Well, I've come to the point where I'm not happy with the boost gauge options on the market. I'll be damned if I lose another vent. Add to that, the need for me to put a boost gauge in a place where it's accessible but not distracting from my field of vision. So I've found a great solution. My buddy Gabe works for the company that makes the internals for the digital readout gauges that Podi sells. I've asked him if he can build me a digital unit that we can mount where that useless mobile phone speaker grill is. The plan is to build it the length of the grill (top middle of the pic) so that we can simply cut out the the cross section pieces, and slide in a strip style gauge. He says that the technology they use is 94% accurate (on par with the best on the market. Better than most mechanical units available). The strip would start off at the left side with a plus or minus (depending on vac or boost), 2 digit spaces for numbers, then the rest of the space (from left to right) would be bars (indicating full boost/duration of boost). So far, we just talked about it tonight, so its early. But he's telling me that if we get an order of a minimum of 10, he can get his boss to sign off on it and get some made. Personally, I think it's a great solution. Its the perfect/out of the way location, but still at eye level. I'll tell my Gabe about this thread and I'm sure he can answer a few questions. 

As always, discussopcorn:


----------



## ttwsm (Feb 27, 2011)

^^^

That sounds like the answer. Cool concept.


----------



## mbaron (Aug 21, 2008)

Once again I wish I had a coupe. Roadsters don't have the speaker grill thing.


----------



## zak2006 (May 5, 2011)

mbaron said:


> Once again I wish I had a coupe. Roadsters don't have the speaker grill thing.


x2


----------



## chaldowhiteboy (Jun 14, 2010)

It's NOT a speaker.. that's your interior alarm motion sensor...

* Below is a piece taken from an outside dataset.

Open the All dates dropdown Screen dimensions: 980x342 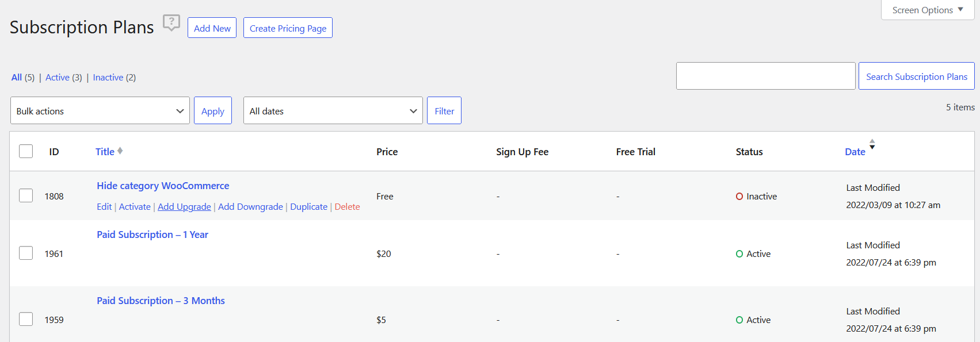pos(333,110)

I would be really happy though if they made an actual pod for us like in all the other cars. Now I think that would be something worth talking about.


----------



## Mantvis (Jan 1, 2010)

Yes its for the motion sensors.and some cars do have it. I think it would be a little too big. Imma stick with the vents


----------



## PLAYED TT (Oct 17, 2010)

Sounds like a cool concept. I'd like to see how it turns out.


----------



## warranty225cpe (Dec 3, 2008)

chaldowhiteboy said:


> It's NOT a speaker.. that's your interior alarm motion sensor...
> 
> 
> I would be really happy though if they made an actual pod for us like in all the other cars. Now I think that would be something worth talking about.

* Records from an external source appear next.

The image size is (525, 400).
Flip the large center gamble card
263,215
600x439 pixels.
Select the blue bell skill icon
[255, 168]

Yeah, it's the motion sensor. I was having a loss of brain function last night. As for the pod, yeah that would be cool. But nobody makes one for us. Maybe I can get one of those made if I can find a spare column cover.


----------



## chaldowhiteboy (Jun 14, 2010)

warranty225cpe said:


> As for the pod, yeah that would be cool. But nobody makes one for us.


Exactly what I'm saying. Podi makes these for everyone except for the TT. You should ask your buddy about those and ask about why they don't make them for the TT.


----------



## warranty225cpe (Dec 3, 2008)

chaldowhiteboy said:


> Exactly what I'm saying. Podi makes these for everyone except for the TT. You should ask your buddy about those and ask about why they don't make them for the TT.


Calling him now..


----------



## warranty225cpe (Dec 3, 2008)

He says they don't do 3D plastic. But he told me of a place local to me that does. I'll talk to them. I'm sure I'm going to have to get a large run minimum order. So there will be a GB, if they will do it.


----------



## warranty225cpe (Dec 3, 2008)

Scratch that. I just looked at my car, and there's NO WAY you could squeeze a gauge in that small space. Look at the length of the column in the picture above. It's about twice the length of ours. And as you can see from the profile pic, even they have the bezel sticking out pretty far. For us, moving the steering wheel up would smash your gauge. Unless we can find a gauge that is SUPER shallow and build the pod shallow as well.


----------



## Atomic Ed (Mar 19, 2009)

This will fit

http://www.dynotunenitrous.com/store/scripts/prodView.asp?idproduct=131

At the moment, I'm using an Android app called Torque. Just pick up a bluetooth adapter for the OBD plug from Ebay and you are set! My phone press fits in between the A pillar and the dash and stays there without any mount. Keeps the dash area clean and stock looking.

I'm very pleased with the Torque setup, but at some time, I may go with the above unit and install in in the dash.


----------



## Mantvis (Jan 1, 2010)

question is how accurate the square little unit is


----------



## Atomic Ed (Mar 19, 2009)

As per ad, 0.1 psi resolution. Accuracy will be as good as any other eletronic unit in that the pressure sender defines the accuracy, and most pressure senders are manufactured the same.


----------



## Doooglasss (Aug 28, 2009)

Visibility is why I like gauges with customizable alarms- never take your eyes off the road. If you hear a beep let off the gas.

None the less definitely a really cool concept, can't wait to see how it turns out.



chaldowhiteboy said:


> Exactly what I'm saying. Podi makes these for everyone except for the TT. You should ask your buddy about those and ask about why they don't make them for the TT.


Same reason why they don't make anything else for the TT- too small of an enthusiast market.


----------



## 1.8 skeet skeet (Aug 11, 2004)

I remember seeing somewhere that a guy installed something where his boost showed up in top of the info display in our clusters....I would love something like that!


----------



## chaldowhiteboy (Jun 14, 2010)

warranty225cpe said:


> Scratch that. I just looked at my car, and there's NO WAY you could squeeze a gauge in that small space. Look at the length of the column in the picture above. It's about twice the length of ours. And as you can see from the profile pic, even they have the bezel sticking out pretty far. For us, moving the steering wheel up would smash your gauge. Unless we can find a gauge that is SUPER shallow and build the pod shallow as well.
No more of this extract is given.